Ship(ler): Tyrant x Okuyucu

Yaş: [Tyrant'la aynı yaştasınız]

[A]: İsmin

Notlar:

Okuyucunun cinsiyeti bu one-shot'a göre kız.

•Ve evet... aşklı şeyleri iyi yazabildiğim söylenemez şimdiden uyarıyorum.

@Whydoyoungliketoread 'in isteği

__________________

Başarıyı her ne kadar sevse de yine de aynı zamanda garip bir duyguydu Tyrant için. Kafasına koyduğu çoğu şeyi başarabilen biri olsa da.

Başarı, onu tatmin ederken aynı zamanda aklında uzun süre dolanan 'Peki ya şimdi ne?' sorusunu getirirerek içinde açıklayamadığı bir boşluk meydana getiriyordu. Bu boşluk genellikle hırsa dönüşüyor, daha fazla çabalayarak daha fazla başarı elde etmesiyle sonuçlanıyordu.

Giriştiği işin başarısızlıkla sonuçlanacağını anladığında bitirmeyi bile beklemeden anında pes etmemesinin sonucu sadece bu boşluğu büyütüyor, bazen acilen dikilmesi gereken görünmez bir yaraya dönüşüyordu. Hayatı boyunca kendisi de dahil olmak üzere kimseye itiraf edemeyeceği bir unsurdu bu.

Başarı gerçekten garip bir duyguydu.
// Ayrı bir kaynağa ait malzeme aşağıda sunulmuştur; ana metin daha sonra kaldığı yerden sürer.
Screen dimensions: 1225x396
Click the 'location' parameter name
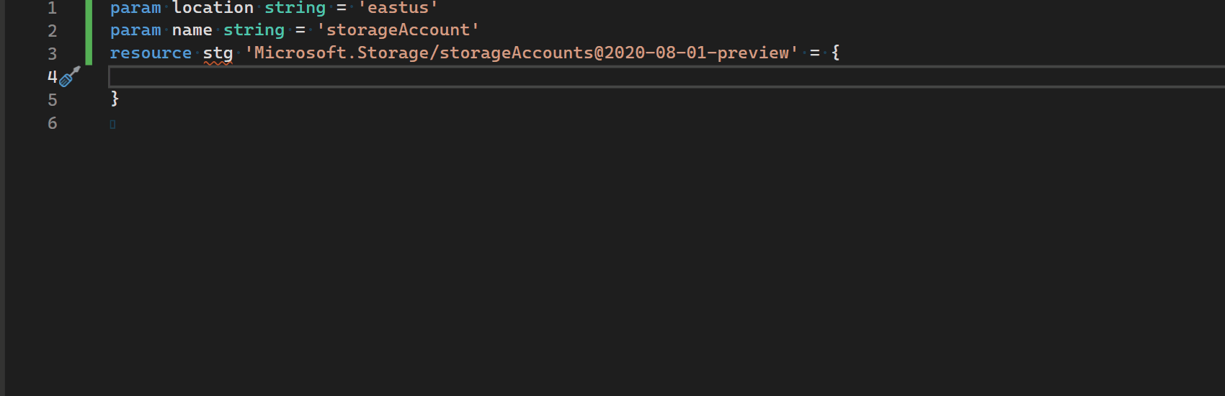[x=213, y=8]
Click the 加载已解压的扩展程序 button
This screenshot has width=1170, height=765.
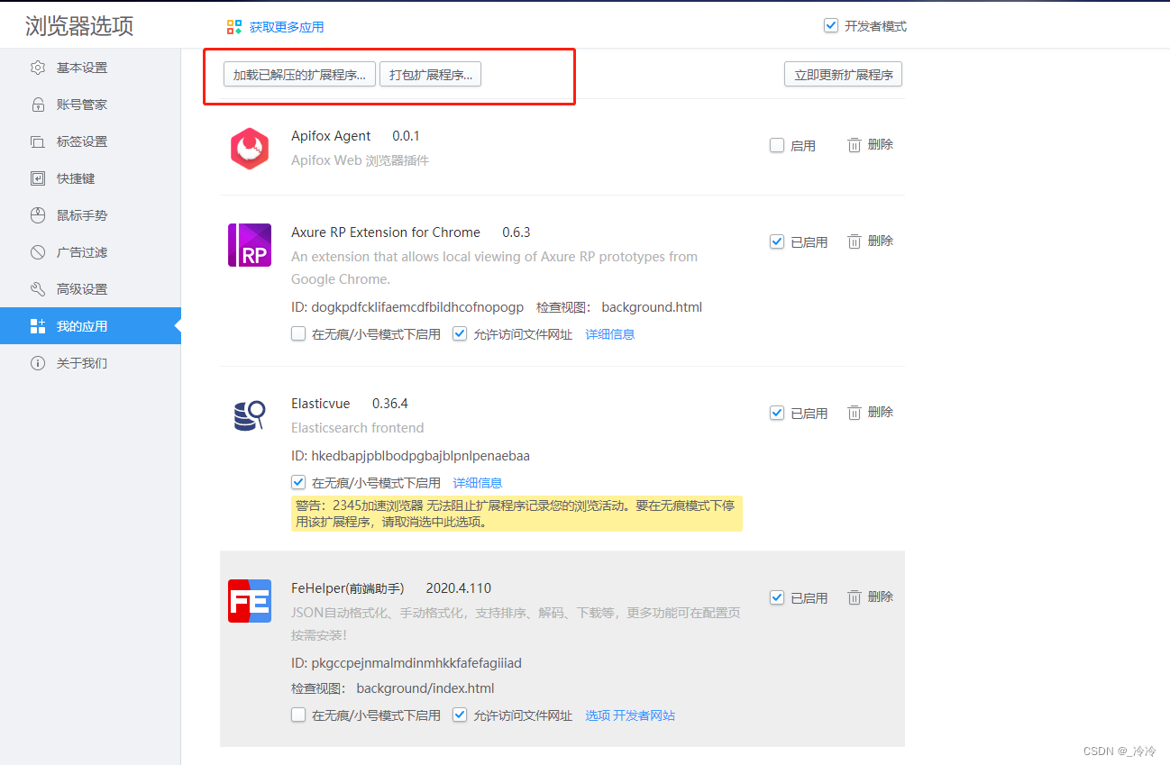299,74
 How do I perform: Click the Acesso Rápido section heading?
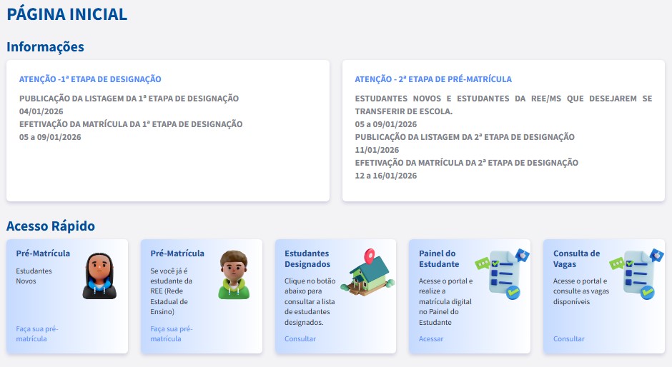point(51,226)
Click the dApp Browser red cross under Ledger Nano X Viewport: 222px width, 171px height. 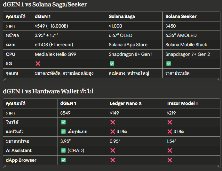[112, 160]
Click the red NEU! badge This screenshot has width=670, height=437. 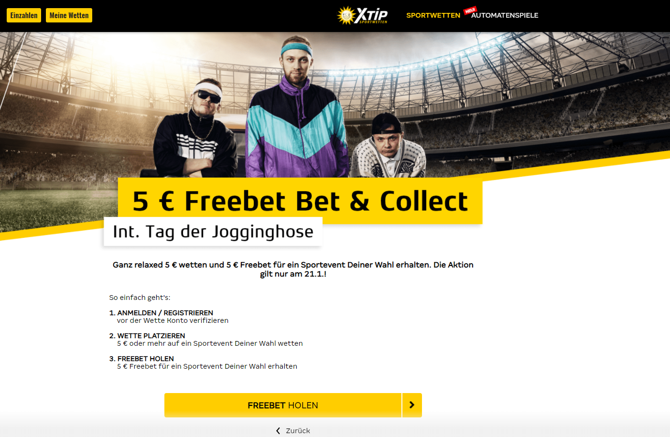[470, 11]
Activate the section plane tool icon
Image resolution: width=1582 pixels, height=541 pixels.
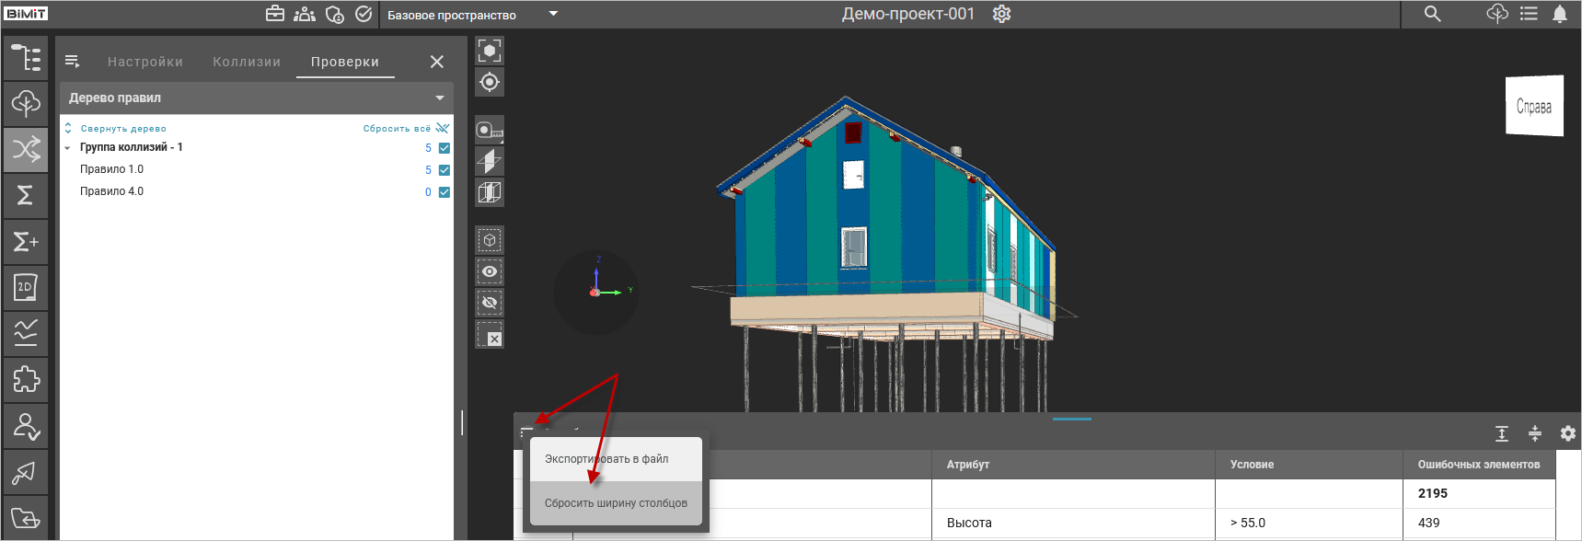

Özellikle de değerini uzunca bir süre anlamadığı, başarmak bile istemediği bir unsurun başarısıysa.

[A]'da onun istemsizce elde ettiği bir başarıydı.

Uzunca bir süre yalnızca bir aptalın teki olarak kalmıştı Tyrant için oysaki. Yendiği başka aptal bir rakip. Hakkında nasıl düşündüğünü ona yansıtmaktan çekinmemiş olsa bile genç kız bir türlü başından gitmiyordu ki. Onu rahat bırakmaya niyeti yoktu belli ki.

Bir rakibinin ona yenildikten sonra hayran kalması Tyrant için nadir bir durumdu. Genelde ya ondan korkmaya başlarlar, ya da ne kadar rahatsız edici olduğundan şikayet ederek öfkelerini kusarlardı ona. Çoğunlukla hiçbirini umursamazdı Tyrant. [A]'yı da oyuna katılmasına bile gerek kalmadan yendiği rakiplerinin listesine katana kadar.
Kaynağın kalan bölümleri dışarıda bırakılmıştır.